**WORK REQUEST**. Leave out the images; return the rest of the data exactly.

Pixel coordinate grounding data:
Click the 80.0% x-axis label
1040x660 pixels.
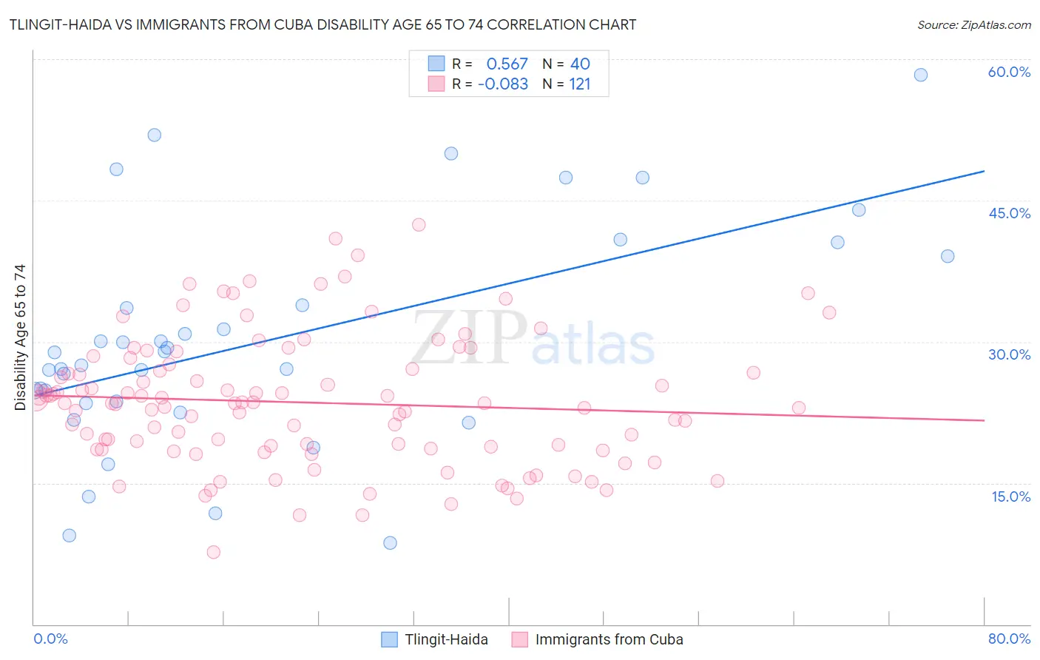click(x=1009, y=639)
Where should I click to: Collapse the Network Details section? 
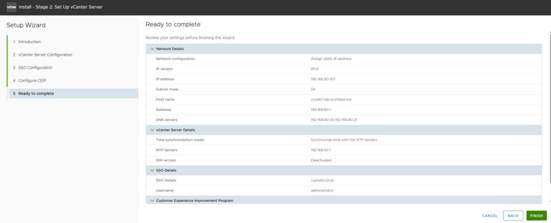click(x=152, y=49)
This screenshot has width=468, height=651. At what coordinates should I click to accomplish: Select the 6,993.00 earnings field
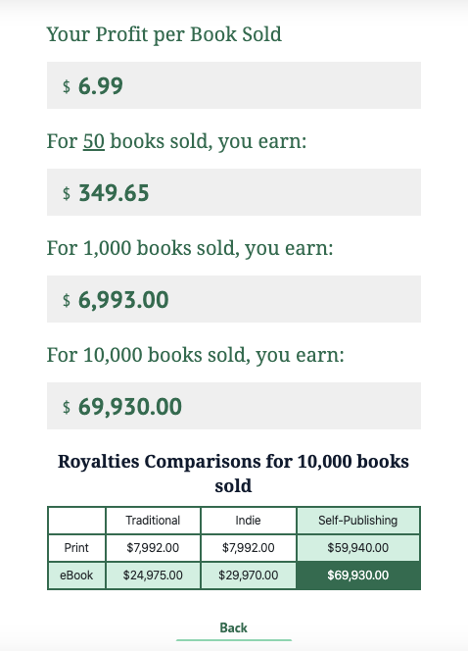[x=234, y=299]
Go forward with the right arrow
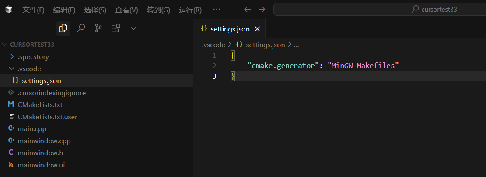Viewport: 486px width, 177px height. click(x=262, y=10)
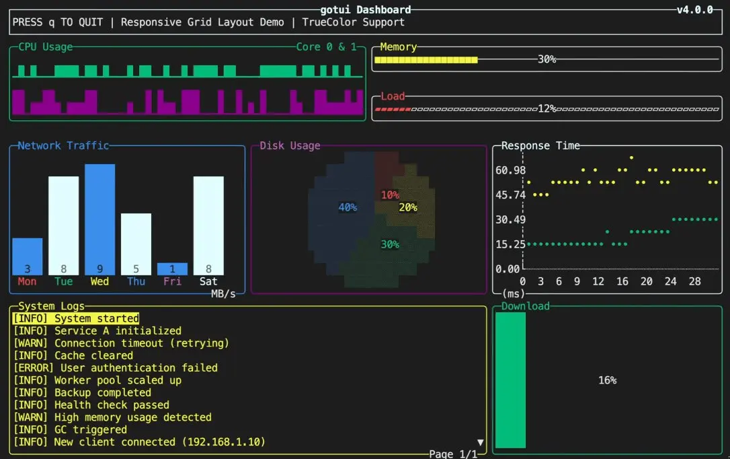Select the Mon bar labeled 3
The width and height of the screenshot is (730, 459).
pyautogui.click(x=28, y=256)
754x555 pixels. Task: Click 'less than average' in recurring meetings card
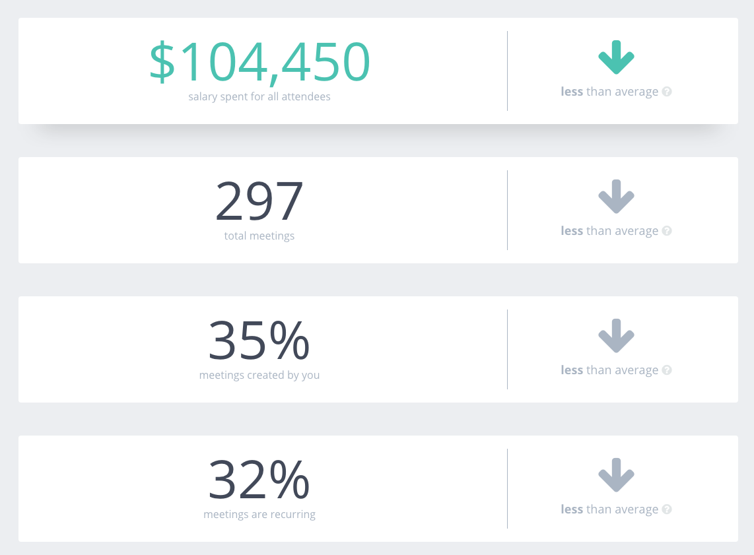tap(609, 509)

**ANSWER BOX**.
Click the 80.0% x-axis label
1040x660 pixels.
click(x=1009, y=639)
Where should I click to: Collapse the Network Details section? 
click(x=152, y=49)
This screenshot has width=468, height=651. At what coordinates should I click to accomplish: Select the 6,993.00 earnings field
[x=234, y=299]
Go forward with the right arrow
Viewport: 486px width, 177px height. click(x=262, y=10)
Select the Mon bar labeled 3
The width and height of the screenshot is (730, 459).
pyautogui.click(x=28, y=256)
754x555 pixels. Task: Click 'less than average' in recurring meetings card
tap(609, 509)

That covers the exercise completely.